La pression. L’enjeu. Le suspense. Le pénalty est un duel. Une affaire de regard. Une histoire de nerfs. Une question d’héroïsme.
Il faut analyser tout cela.
En trois temps.
Premièrement, que doit faire le gardien ?
Pour répondre à cette question, nous présupposerons que le péno est bien tiré ; les frappes toutes pourries faussent les règles, évidemment. Inversement, les pénaltys parfaitement tirés (frappe tendue dans le petit filet, soit à raz-de-terre soit en lucarne) closent toutes les discussions : ils sont inarrêtables. Là, donc, on parlera des péno « bien tirés », ni plus ni moins.
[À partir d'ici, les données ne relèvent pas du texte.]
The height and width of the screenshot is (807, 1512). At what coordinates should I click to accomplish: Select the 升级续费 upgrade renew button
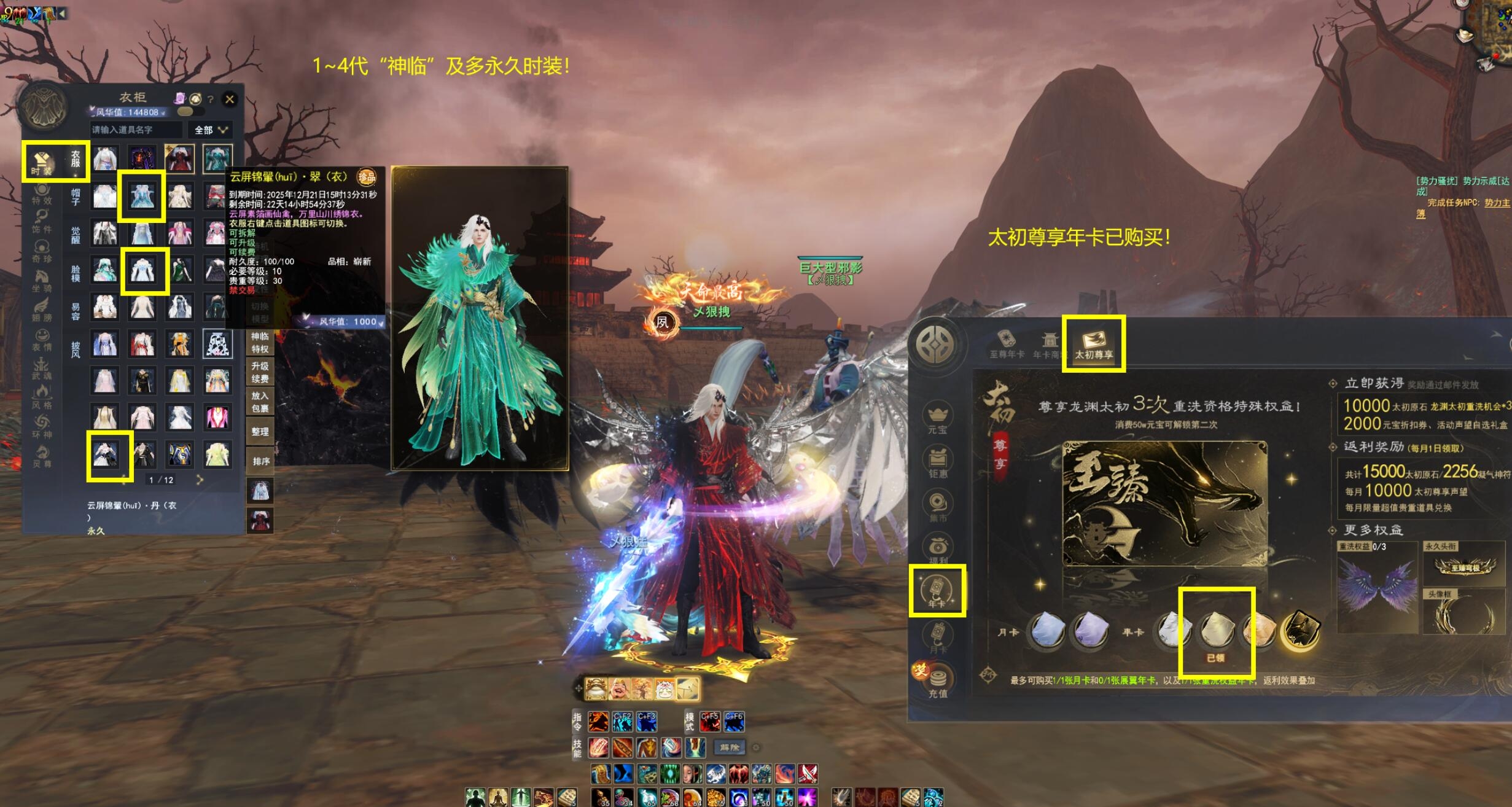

Les meilleurs gardiens ont sans doute le meilleur temps de réaction, mais pour être un grand gardien lors des séries de péno, il faut surtout avoir le meilleur timing : plonger au moment précis ou le joueur va tirer. Précisément : pour partir en même temps que la frappe, il faut avoir l’intention de partir juste avant la frappe. Si on part trop tôt le tireur le voit. Si on part trop tard, eh bien c’est trop tard.
Le parfait timing sur le pénalty, c’est décisif, et c’est presque impossible : il faut partir le plus tôt possible, mais sans partir trop tôt. Cela demande des appuis parfaitement coordonnés avec la course du tireur. Il faut donc sentir venir la frappe. Le péno est donc en dernier ressort une histoire d’intuition. De ryhtme. De Kaïros.
D’où l’interdiction de faire des feintes de frappe au dernier moment. Interdiction ultra légitime, et parfois certains joueurs ont des attitudes… un peu limite – pour ne pas dire complètement lâches. Ils faussent le face à face, ils le tronquent, ils laissent partir le gardien, ils refusent le duel. Ils ont peur. Si Christian Jeanpierre tirait des pénos, il ferait une feinte de frappe au dernier moment.
Le gardien doit plonger le plus loin possible, ce qui présuppose qu’on plonge ni trop en hauteur, ni trop à ras du sol.
Deuxièmement, quelle attitude doit avoir le tireur ?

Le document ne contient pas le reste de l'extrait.